Not long ago they were also far too well known for their spat with Sky, which saw them lose channels, confidence and almost 50,000 customers - before Sky then bought Virgin TV in 2010.
Since then Virgin Media have been sold to Liberty Global, and they're in much healthier shape. As well as offering the fastest widely available broadband in the UK, they're frequently top of the Big Four for customer service, and back to being Sky's main pay TV competitor.
In this guide we'll go through the basic TV packages, the extra options, and what adding services like that broadband, their home phone, and mobile service will cost.
Virgin Media offers
Here's what Virgin are offering new customers who sign up online and those thinking of upgrading:
The biggest issue a lot of people have with Virgin Media is that they can't get it.

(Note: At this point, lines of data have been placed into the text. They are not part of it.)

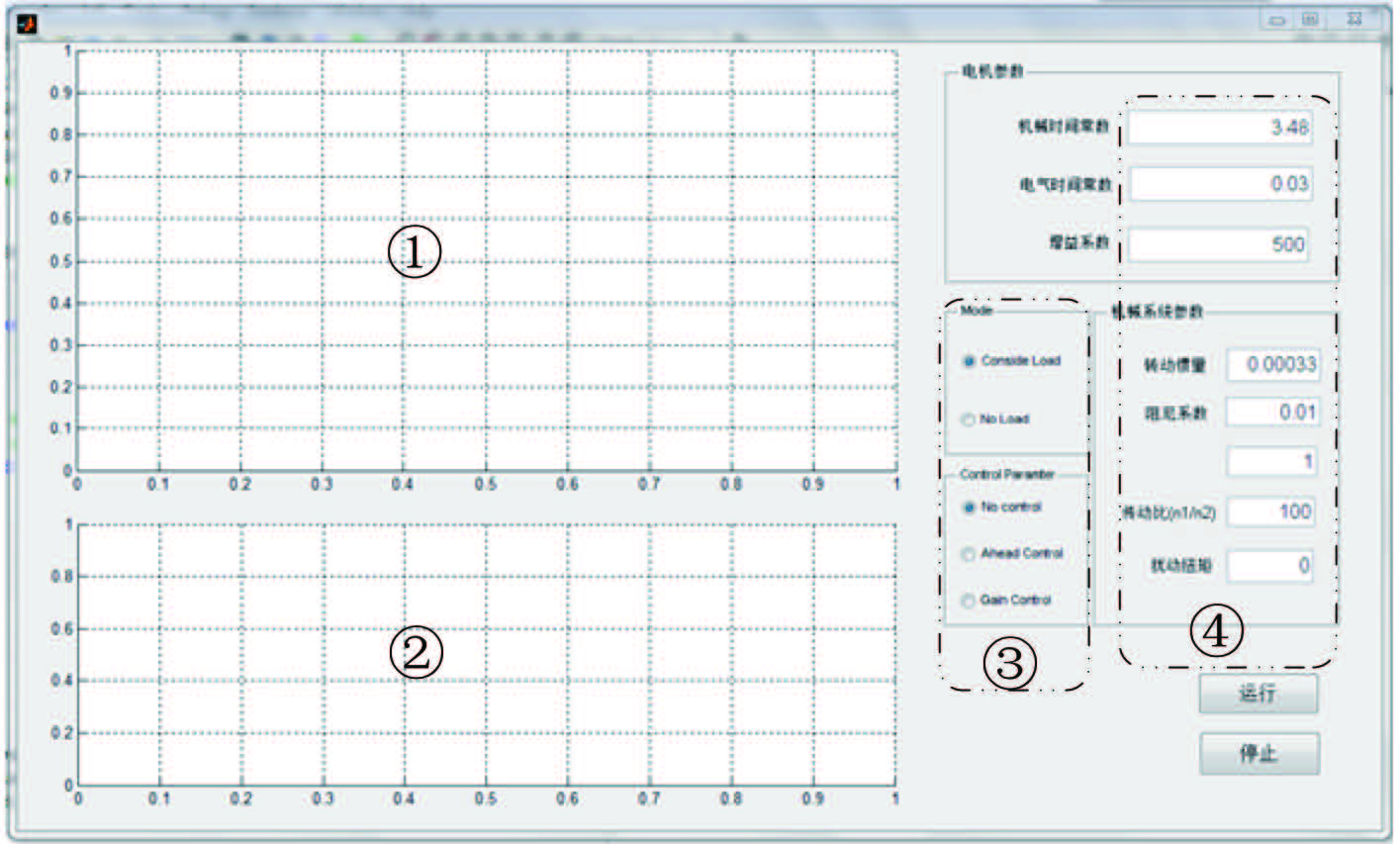Select the Conside Load mode
1400x844 pixels.
click(970, 361)
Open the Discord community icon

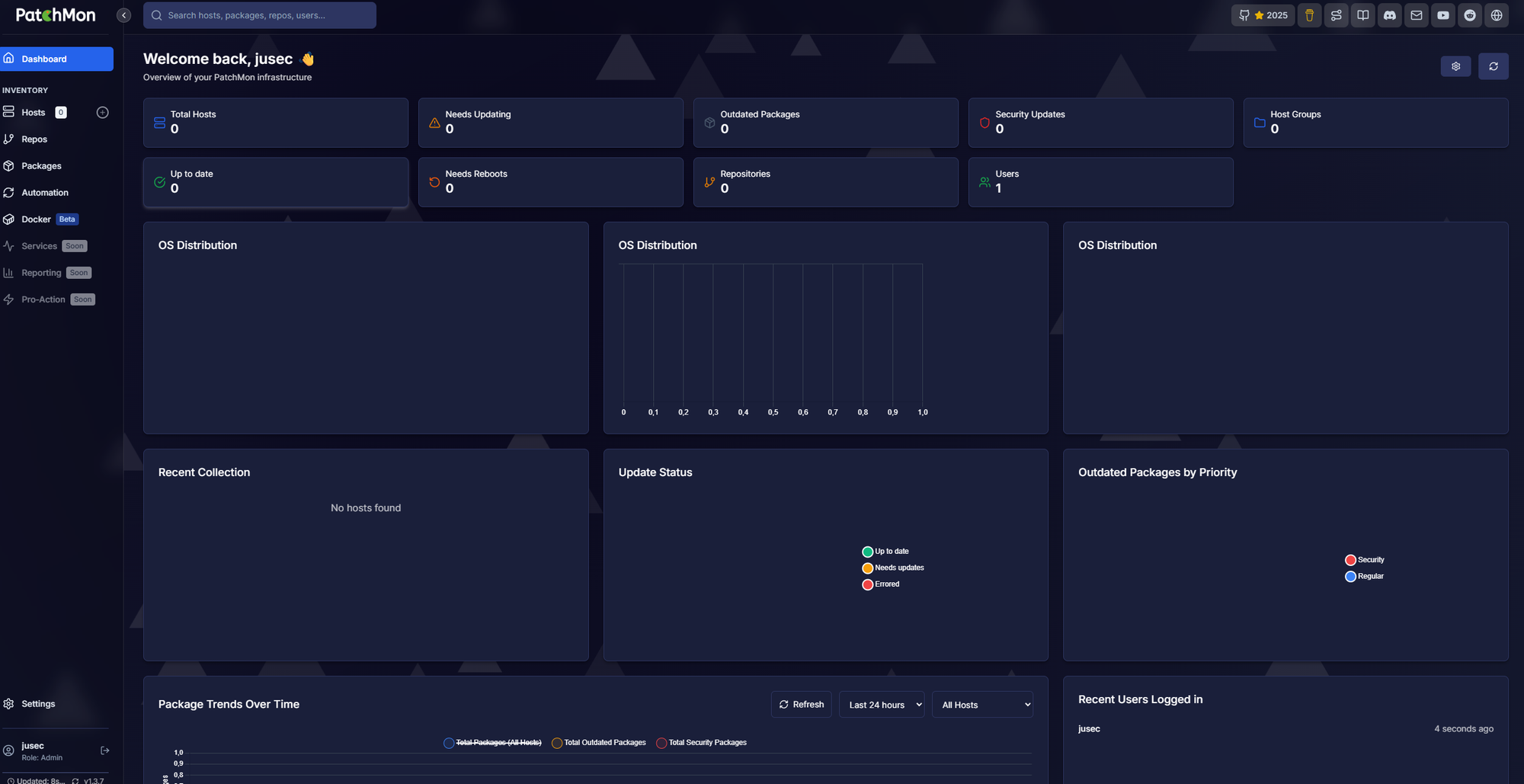(1389, 15)
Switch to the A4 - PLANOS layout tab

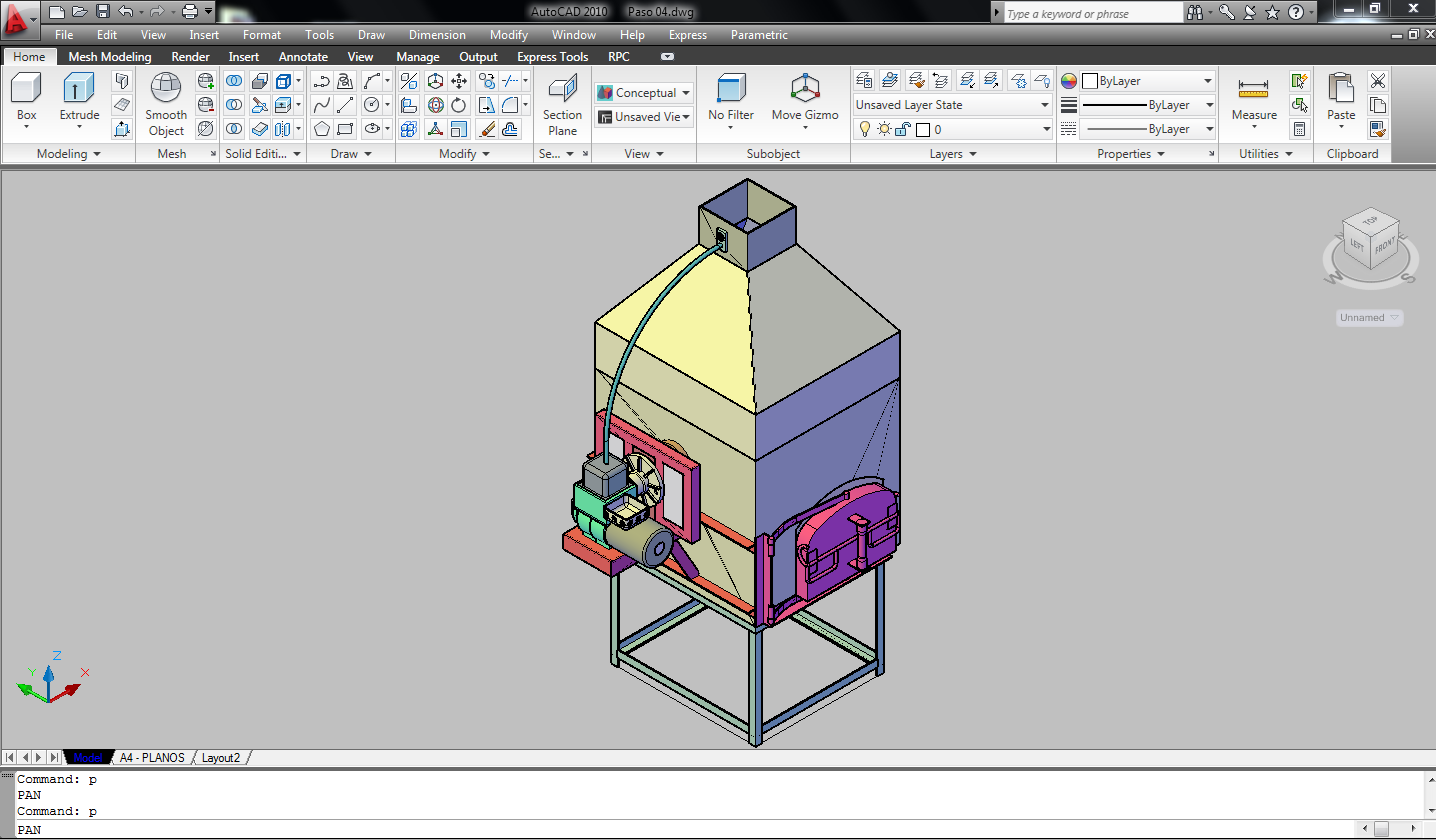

At present less than 50% of UK premises are covered by the network, almost all of which are urban.
Expansion plans mean that by 2020, about 60% of premises will be covered by 2019 - ahead of schedule - but those who don't live in or near a major urban centre either need to campaign hard to become one of Virgin's next smaller connected communities or look elsewhere.
Then there's the sizeable minority who live in a Virgin-capable area but are lacking the option when their near neighbours are all tooled up.
These are the kinds of gaps in the network that Project Lightning, as the broader expansion plan is known, was originally launched to address - so it's worth getting together with similarly afflicted neighbours and taking action.
We explain more about the anomalies of Virgin Media coverage in this guide.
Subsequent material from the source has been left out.